Disarmament Diplomacy

Issue No. 71, June - July 2003

News Review

Moscow Treaty on Hold over Iraq as US Pushes New Thinking on Nuclear Weapons

As reported in the last issue, on March 18 the lower house of the Russian parliament, the Duma, postponed consideration of the Strategic Offensive Reductions Treaty (SORT) signed by Presidents Vladimir Putin and George W. Bush in Moscow in May 2002. The Treaty - known most commonly as the Moscow Treaty - sets a maximum range of 1,700-2,200 operationally-deployed strategic nuclear warheads per side by December 31, 2012. The accord has been much criticised by Russian parliamentarians - and by many Democrats in the US Congress - for failing to include any verification provisions or mandate the destruction of any warheads or delivery systems. The Duma's postponement decision, however, was motivated not by unease at the treaty's scant provisions but rather by concern at the political impact of the then-imminent US-led invasion of Iraq. The US Senate had ratified the Treaty without opposition (95-0) on March 6 - with sceptical Democrats arguing that the measure at least provided a platform for further, much-needed agreements - and both houses of the Russian parliament, the Duma and the Federation Council, were reportedly within days of following suit when the UN weapons inspections process in Iraq collapsed.
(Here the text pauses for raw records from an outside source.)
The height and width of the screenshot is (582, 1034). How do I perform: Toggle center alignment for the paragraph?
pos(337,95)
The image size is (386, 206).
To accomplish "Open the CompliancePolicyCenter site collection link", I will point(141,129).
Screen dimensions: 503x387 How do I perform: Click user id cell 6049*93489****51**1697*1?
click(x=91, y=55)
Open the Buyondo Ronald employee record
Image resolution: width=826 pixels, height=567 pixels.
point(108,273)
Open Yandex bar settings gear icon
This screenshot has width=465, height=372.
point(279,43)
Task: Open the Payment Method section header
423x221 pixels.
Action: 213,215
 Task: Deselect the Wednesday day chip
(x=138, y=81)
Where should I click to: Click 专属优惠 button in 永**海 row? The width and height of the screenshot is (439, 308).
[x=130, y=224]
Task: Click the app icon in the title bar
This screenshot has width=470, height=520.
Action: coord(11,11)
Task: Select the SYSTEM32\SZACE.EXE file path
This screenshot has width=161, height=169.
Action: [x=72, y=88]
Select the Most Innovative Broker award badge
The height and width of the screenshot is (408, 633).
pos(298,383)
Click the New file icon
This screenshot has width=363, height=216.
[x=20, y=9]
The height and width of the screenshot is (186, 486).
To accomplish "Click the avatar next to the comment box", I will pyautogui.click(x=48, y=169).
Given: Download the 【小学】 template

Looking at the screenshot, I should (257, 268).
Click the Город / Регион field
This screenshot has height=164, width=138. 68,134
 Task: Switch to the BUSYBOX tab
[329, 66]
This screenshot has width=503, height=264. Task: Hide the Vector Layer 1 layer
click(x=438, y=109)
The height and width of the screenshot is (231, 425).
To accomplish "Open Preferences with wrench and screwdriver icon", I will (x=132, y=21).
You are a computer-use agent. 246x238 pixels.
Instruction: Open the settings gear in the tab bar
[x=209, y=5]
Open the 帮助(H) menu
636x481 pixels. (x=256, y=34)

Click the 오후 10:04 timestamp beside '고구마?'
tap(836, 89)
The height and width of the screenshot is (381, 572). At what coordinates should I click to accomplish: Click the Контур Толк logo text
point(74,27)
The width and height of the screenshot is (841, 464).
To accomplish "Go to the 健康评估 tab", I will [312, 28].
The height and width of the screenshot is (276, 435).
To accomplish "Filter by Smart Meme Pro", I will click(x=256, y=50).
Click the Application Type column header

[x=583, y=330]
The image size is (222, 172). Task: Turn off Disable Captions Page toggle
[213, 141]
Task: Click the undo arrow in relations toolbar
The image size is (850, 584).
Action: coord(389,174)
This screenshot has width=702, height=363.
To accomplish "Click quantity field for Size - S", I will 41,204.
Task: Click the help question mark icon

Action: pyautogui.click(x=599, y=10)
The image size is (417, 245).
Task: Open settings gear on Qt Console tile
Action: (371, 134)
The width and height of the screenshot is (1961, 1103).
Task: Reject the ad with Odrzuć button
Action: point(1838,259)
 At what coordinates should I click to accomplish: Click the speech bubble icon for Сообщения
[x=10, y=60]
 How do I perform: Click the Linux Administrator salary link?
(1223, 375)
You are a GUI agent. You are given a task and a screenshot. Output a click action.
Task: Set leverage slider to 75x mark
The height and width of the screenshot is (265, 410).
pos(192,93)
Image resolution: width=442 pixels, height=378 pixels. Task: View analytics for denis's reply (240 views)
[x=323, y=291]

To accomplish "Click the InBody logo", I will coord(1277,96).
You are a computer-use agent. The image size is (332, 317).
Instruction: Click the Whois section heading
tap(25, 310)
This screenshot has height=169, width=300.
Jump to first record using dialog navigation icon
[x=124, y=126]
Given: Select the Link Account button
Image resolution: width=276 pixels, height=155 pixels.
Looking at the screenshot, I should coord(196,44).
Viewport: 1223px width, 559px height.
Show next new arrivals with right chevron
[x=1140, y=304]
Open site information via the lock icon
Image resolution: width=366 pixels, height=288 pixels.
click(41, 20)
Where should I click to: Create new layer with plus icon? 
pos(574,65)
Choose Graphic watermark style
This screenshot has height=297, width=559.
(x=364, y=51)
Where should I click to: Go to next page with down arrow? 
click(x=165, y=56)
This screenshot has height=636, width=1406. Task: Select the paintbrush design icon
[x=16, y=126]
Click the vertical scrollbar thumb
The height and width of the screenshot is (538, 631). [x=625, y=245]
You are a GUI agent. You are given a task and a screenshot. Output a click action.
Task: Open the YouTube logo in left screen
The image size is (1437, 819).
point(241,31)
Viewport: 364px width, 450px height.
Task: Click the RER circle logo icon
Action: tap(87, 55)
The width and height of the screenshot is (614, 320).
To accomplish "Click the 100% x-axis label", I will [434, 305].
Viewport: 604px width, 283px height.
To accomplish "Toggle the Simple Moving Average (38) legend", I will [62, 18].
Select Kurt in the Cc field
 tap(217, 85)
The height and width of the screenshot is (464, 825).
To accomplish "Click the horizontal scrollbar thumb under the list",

On April 5, President Putin told reporters that the war in Iraq "creates a certain unfavourable background for further work in the ratification on this agreement." Putin insisted, though, that "the Russian Federation is interested in this document being ratified. I have already said, and want to stress it once again - we shall be working with the deputies of [both houses of] the Federal Assembly, and I hope we shall arrive at ratification." The day before, the Speaker of the Duma, Gennady Seleznyov, argued that "this is not the time to discuss the ratification", warning that such a debate could develop into "a large political rally" against US policy in Iraq and elsewhere. On April 8 Dimitry Rogozin, chair of the Duma's International Affairs Committee, told reporters he expected the House to debate ratification "as soon as the situation regarding the post-conflict settlement in Iraq is normalised". On May 5, Rogozin declared that "preparations for considering ratification...are in full swing". Reports suggested May 16 as Rogozin's preferred date for the opening of the debate. (Note: in the event - see next issue and our website - the Duma ratified the Treaty, by 294 votes to 134, on May 14.)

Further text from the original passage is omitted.